Nested marginalization is handled generically. Within one marginalize call, a marker whose dependents come from other markers is created as a deferred variant that your rewrite never sees; it is promoted once the inner markers resolve. Across calls, remarginalize_absorbed_dependent inlines the committed MarginalRV and re-marks both subgraphs, preserving each marginalization’s settings. Either way, your rewrite only ever sees ready markers with resolved dependents. conditional/recover reuse the same machinery to rebuild a MarginalRV for nested variables, so your marginalized_conditional registration covers them automatically.
User-provided settings: there is currently no extension hook for passing options from the marginalize call to a rewrite. The Laplace settings (precision matrix Q, minimizer options) are piped explicitly through marginalize into a dedicated marker class (LaplaceMarginalSubgraph and its deferred counterpart in rewrites.py). A marginalization that needs settings has to extend that piping in the codebase — it cannot be composed purely from the outside.

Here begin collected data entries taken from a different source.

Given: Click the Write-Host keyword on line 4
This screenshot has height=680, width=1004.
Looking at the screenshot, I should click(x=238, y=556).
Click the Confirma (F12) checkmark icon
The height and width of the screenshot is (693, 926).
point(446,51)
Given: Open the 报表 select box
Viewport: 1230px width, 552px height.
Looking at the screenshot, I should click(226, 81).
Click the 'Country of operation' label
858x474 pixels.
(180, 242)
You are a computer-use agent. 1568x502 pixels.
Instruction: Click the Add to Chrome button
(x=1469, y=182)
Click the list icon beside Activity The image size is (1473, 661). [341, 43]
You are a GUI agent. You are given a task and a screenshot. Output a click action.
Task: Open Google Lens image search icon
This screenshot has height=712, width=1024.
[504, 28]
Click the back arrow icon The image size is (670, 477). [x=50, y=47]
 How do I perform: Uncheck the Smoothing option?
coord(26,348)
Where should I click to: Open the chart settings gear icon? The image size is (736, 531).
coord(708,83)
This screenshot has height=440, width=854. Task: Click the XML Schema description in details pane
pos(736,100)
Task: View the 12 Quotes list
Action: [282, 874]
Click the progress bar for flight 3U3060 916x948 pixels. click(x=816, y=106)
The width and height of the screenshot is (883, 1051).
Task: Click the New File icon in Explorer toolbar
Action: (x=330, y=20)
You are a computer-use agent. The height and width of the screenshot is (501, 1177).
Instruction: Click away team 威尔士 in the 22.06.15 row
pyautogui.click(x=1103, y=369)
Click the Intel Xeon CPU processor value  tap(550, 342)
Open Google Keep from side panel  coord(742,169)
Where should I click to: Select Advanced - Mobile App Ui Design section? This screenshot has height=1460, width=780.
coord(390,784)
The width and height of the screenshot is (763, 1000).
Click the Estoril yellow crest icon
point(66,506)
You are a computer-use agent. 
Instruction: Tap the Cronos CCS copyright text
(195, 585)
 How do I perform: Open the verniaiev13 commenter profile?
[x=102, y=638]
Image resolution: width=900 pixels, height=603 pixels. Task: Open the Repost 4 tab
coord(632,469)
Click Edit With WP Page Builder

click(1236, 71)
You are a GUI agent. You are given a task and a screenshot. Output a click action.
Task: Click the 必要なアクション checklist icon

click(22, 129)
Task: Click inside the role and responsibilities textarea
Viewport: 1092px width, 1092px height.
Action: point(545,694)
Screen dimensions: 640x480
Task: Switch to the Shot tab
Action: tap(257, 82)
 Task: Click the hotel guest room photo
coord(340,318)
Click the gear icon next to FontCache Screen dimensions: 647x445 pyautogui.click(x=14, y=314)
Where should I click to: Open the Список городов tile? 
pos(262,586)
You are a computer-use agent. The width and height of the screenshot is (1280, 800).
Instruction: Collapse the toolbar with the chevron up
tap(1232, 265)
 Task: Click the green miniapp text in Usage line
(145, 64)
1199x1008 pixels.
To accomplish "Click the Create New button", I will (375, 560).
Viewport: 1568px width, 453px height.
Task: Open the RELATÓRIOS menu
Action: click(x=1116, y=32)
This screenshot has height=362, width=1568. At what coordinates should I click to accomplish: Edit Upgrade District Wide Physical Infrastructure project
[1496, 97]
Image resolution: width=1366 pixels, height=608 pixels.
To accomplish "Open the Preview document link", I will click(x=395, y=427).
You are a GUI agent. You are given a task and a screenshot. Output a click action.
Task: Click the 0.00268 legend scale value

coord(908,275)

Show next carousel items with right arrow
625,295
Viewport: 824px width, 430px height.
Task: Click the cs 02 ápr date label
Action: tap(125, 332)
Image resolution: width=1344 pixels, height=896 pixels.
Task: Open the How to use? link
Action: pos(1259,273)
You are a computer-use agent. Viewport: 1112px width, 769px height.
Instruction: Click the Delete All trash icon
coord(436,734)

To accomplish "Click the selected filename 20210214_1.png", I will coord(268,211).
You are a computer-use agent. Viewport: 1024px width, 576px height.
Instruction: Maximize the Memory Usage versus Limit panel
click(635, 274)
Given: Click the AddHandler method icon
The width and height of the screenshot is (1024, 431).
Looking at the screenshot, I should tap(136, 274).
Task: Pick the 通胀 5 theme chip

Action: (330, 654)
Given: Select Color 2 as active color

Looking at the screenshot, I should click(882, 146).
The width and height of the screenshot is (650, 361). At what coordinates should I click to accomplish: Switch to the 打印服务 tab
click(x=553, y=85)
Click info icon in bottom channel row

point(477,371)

Batched dependencies: if your marginalization needs to reason about how batch dimensions of the marginalized variable map onto the dependents (as the finite discrete case does), use subgraph_batch_dim_connection from graph_analysis.py.

Tests live in tests/model/marginal/ and mirror the source layout: generic marginalize/conditional mechanics in test_marginalize.py / test_conditional.py, and one file per strategy for the math (test_enumerable.py, test_laplace.py, test_normal.py). test_normal.py shows the expected coverage for a new marginalization: the marginal logp against a reference, the unsupported-pattern error, and the conditional/recover round-trip.